The system time is represented by an unsigned 64-bit System Time Counter (STC) with the following properties:

- 1. The STC starts with a power-on value of 0.
- 2. Subsequent reads of the STC return a higher value that reflects the platform uptime.
- 3. While the platform is in a shallow sleep state, the STC retains its current value.
- 4. While the platform is running, the STC monotonically increments at a fixed frequency, which is conveyed in the Hypervisor Information Page [ARM, x86] (HIP).
- 5. The STC and its frequency are synchronized across all CPUs.
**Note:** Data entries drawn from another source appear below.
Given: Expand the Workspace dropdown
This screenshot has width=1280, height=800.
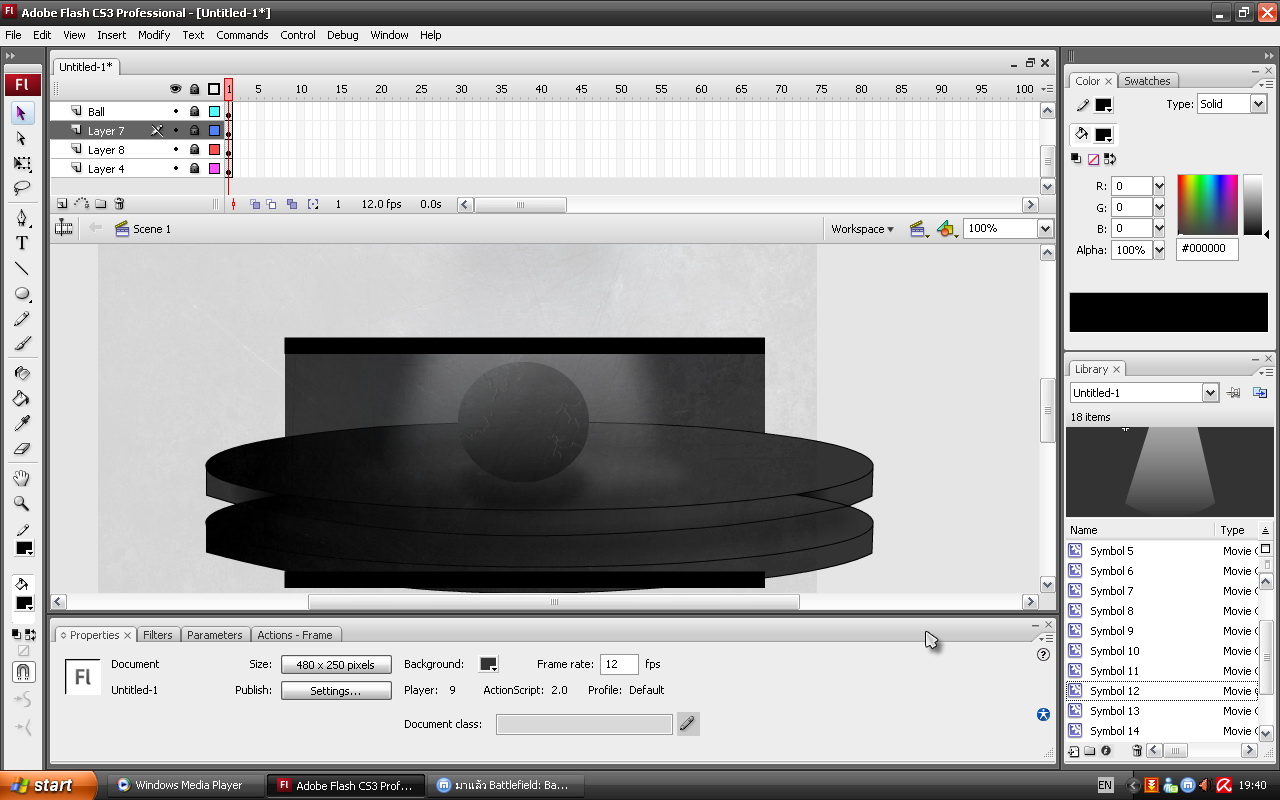Looking at the screenshot, I should (x=862, y=229).

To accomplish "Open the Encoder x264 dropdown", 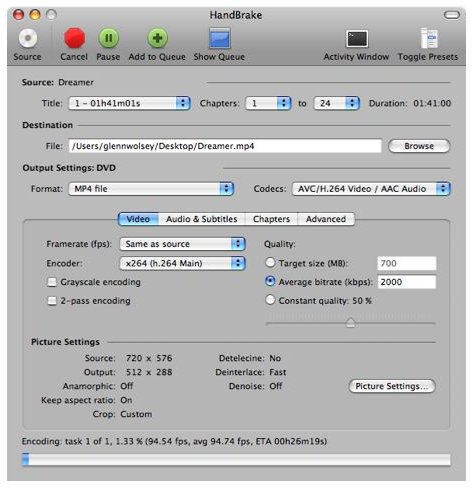I will click(x=183, y=263).
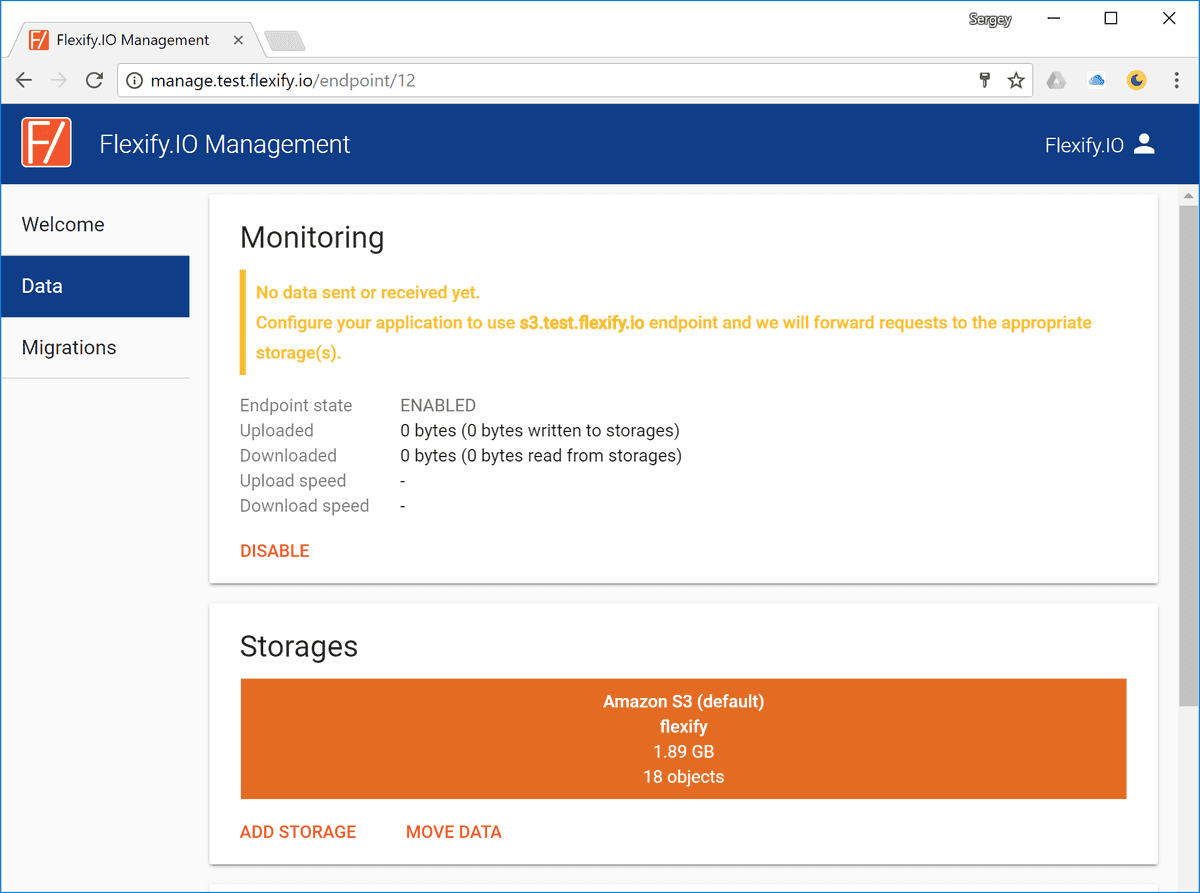Image resolution: width=1200 pixels, height=893 pixels.
Task: View site information in the address bar
Action: tap(134, 81)
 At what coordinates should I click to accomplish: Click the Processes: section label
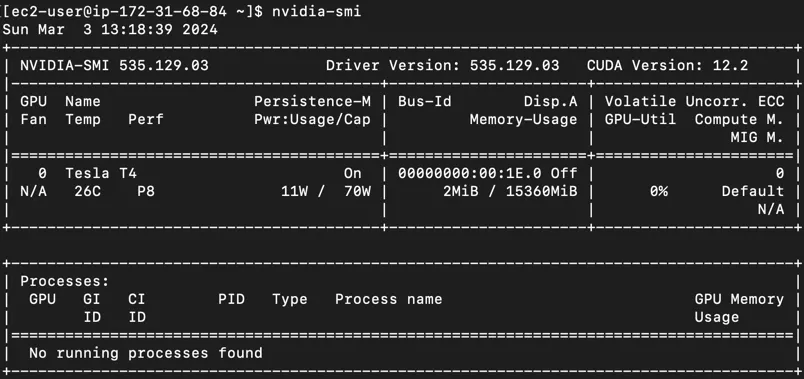[x=65, y=281]
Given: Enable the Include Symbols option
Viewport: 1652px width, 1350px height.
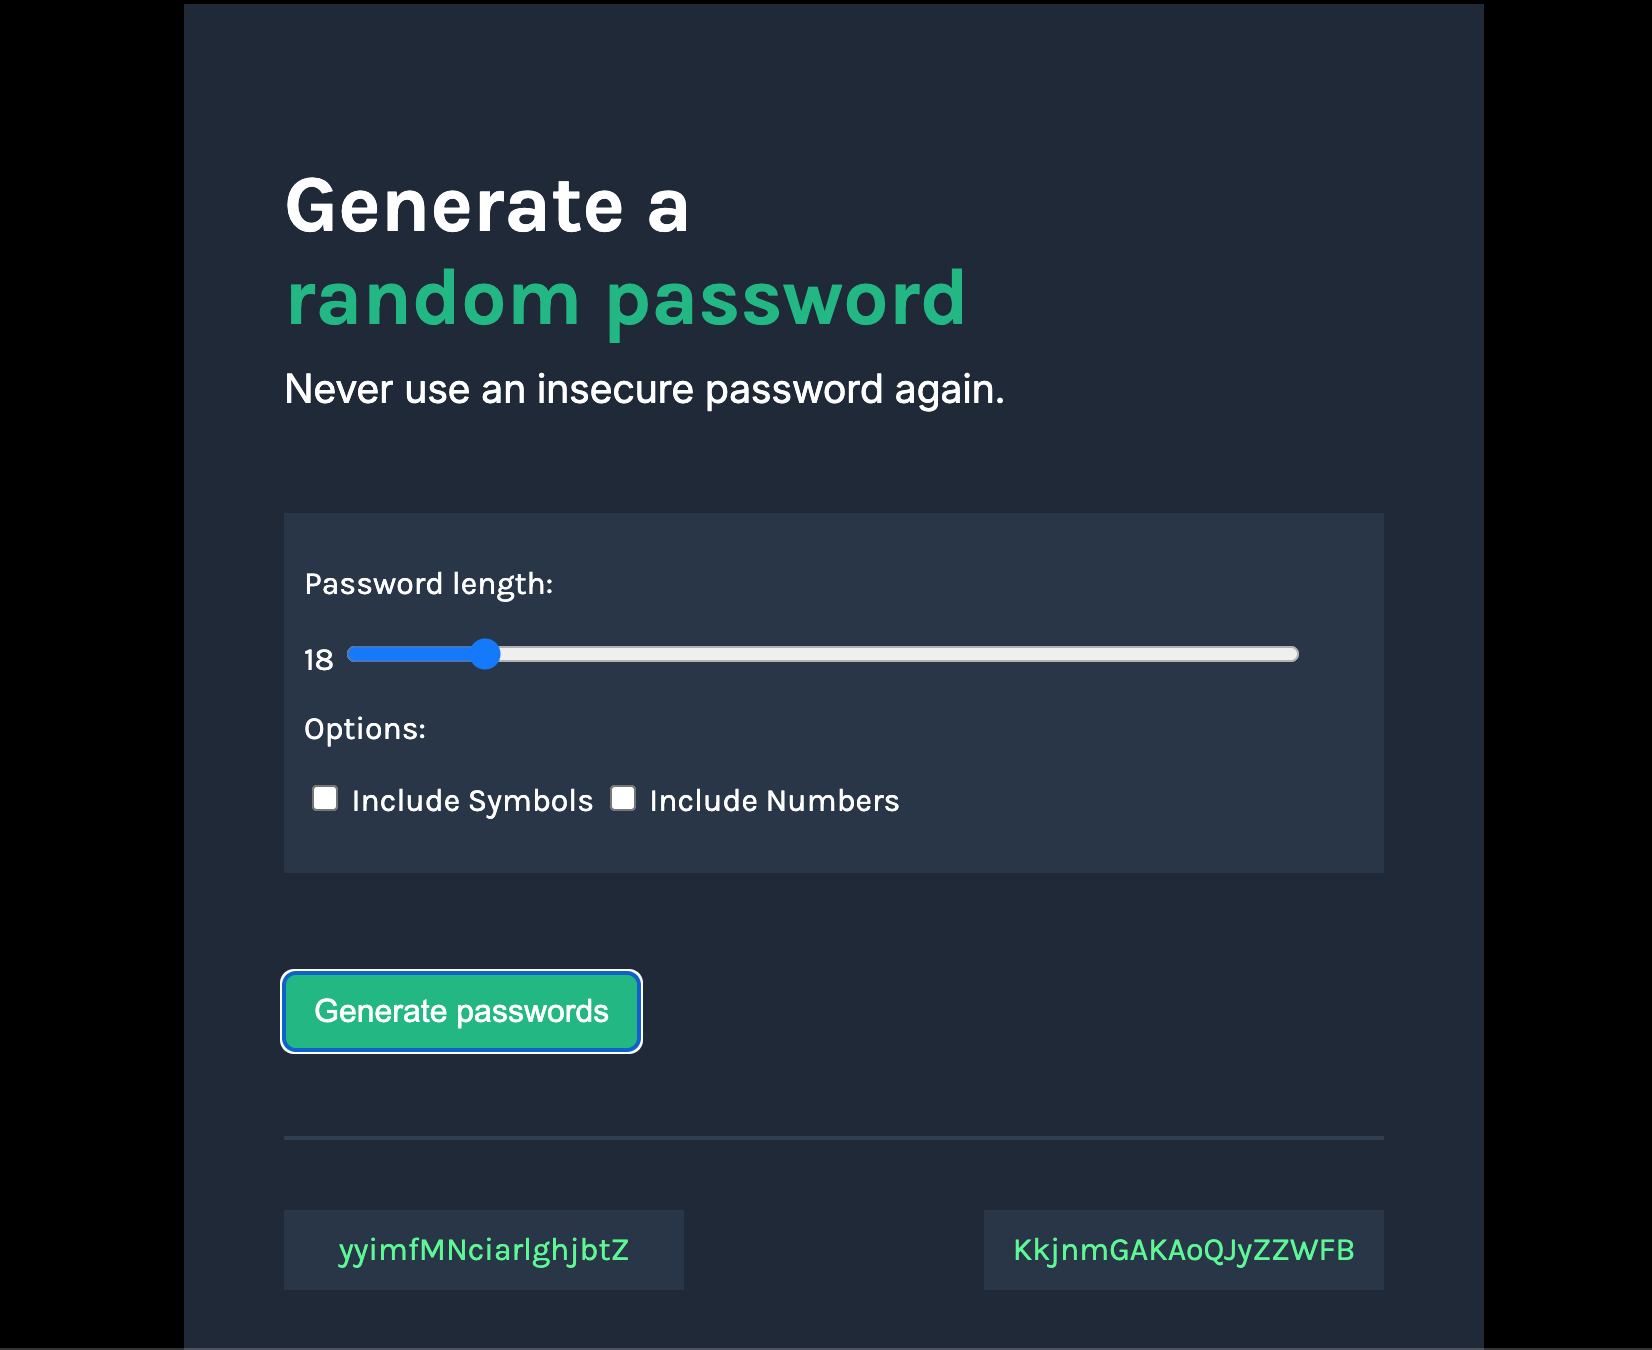Looking at the screenshot, I should point(324,797).

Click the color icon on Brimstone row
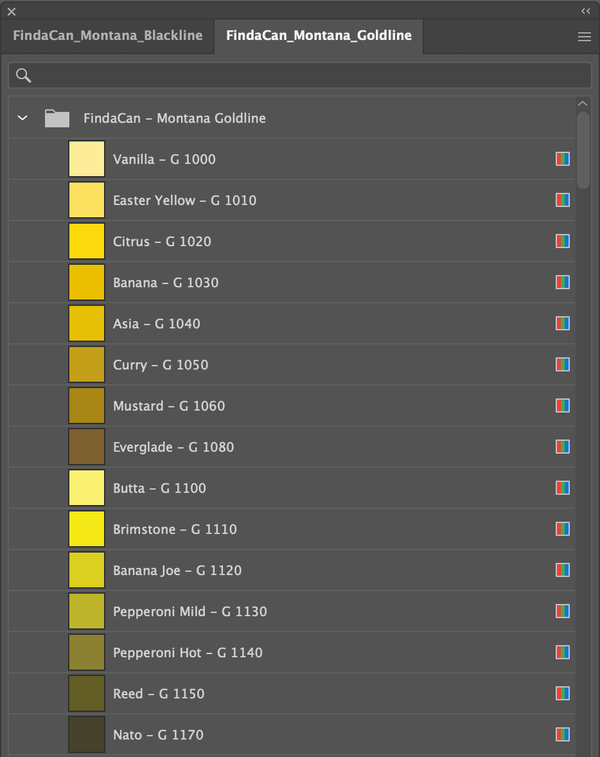click(563, 529)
Applications can use both values to convert between system time and wall clock time.
- 6. Applications can obtain the current STC value as follows:

**ARM:** By reading CNTVCT\_EL0 via the MRS instruction [3].

**x86:** By reading IA32\_TSC via the RDTSC instruction [4, 5].

# Part III Application Programming Interface

# 4 Data Types

## 4.1 Capability

A Capability (CAP) is a reference to a resource coupled with auxiliary data, such as access permissions.

Capabilities are opaque and immutable for applications – they cannot be inspected or modified directly; instead applications refer to a Capability via a Capability Selector (SEL).

#### 4.1.1 Null Capability

A Null Capability (CAP<sub>0</sub>) does not refer to anything and carries no permissions.

#### 4.1.2 Object Capability

An Object Capability (CAP<sub>OBJ</sub>) is stored in the Object Space (SPC<sub>OBJ</sub>) of a PD and refers to a kernel object.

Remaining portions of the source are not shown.